Presiden Jokowi memberikan perhatian khusus pada pengembangan industri panas bumi. Dengan mengetahui potensi panas bumi Indonesia yang sangat besar, saat itu presiden mewacanakan akan membentuk BUMN khusus untuk mengurusi pengembangan panas bumi.
Target dan indikator yang ditetapkan pemerintahan Jokowi-JK terkait dengan pengembangan panas bumi, berpotensi memberikan harapan lebih baik bagi pelaku industri.

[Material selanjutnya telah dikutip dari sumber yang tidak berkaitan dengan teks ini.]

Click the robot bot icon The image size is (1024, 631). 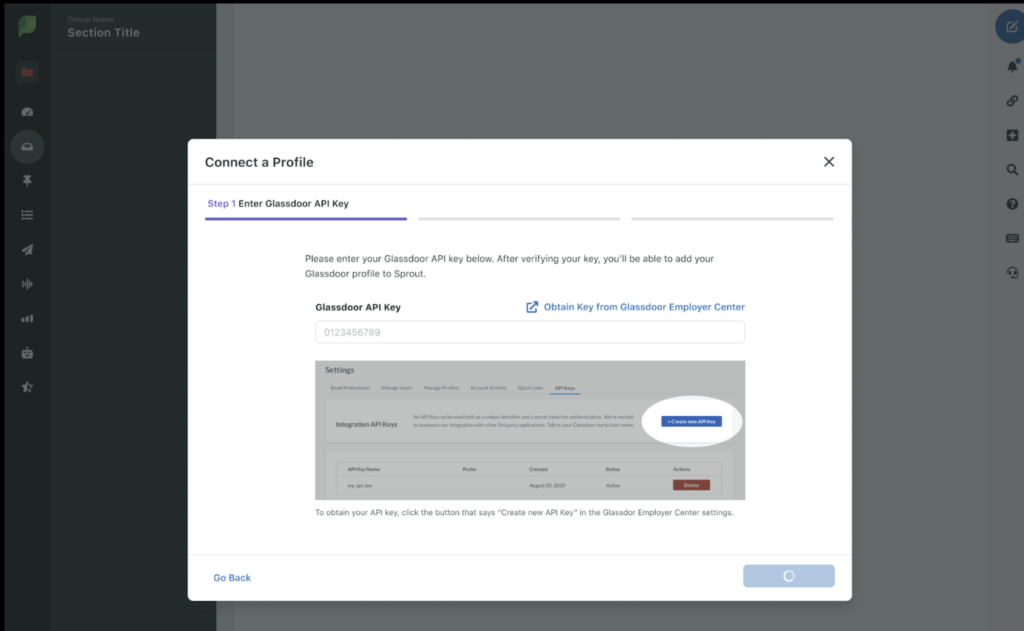pyautogui.click(x=27, y=353)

Kapasitas terpasang pembangkit listrik panas bumi (PLTP) pada 2025 ditargetkan mencapai 7.200 MW atau bertambah sekitar 635 MW setiap tahun. Komitmen Indonesia menurunkan emisi gas rumah kaca sampai 41% pada 2020 juga berpotensi memberikan dampak positif bagi industri panas bumi.
Realisasi pengembangan panas bumi RI relatif tertinggal dibandingkan sejumlah negara seperti Filipina, Amerika Serikat, New Zealand, dan Jepang. Saat ini kapasitas terpasang PLTP di Filipina mencapai 74% dari total potensi panas bumi negara tersebut. Kapasitas terpasang PLTP AS sekitar 56% dari total potensi. Kapasitas terpasang PLTP New Zealand dan Jepang sekitar 27% dari potensi panas buminya. Adapun kapasitas terpasang PLTP Indonesia baru 4%—5 % dari total potensi.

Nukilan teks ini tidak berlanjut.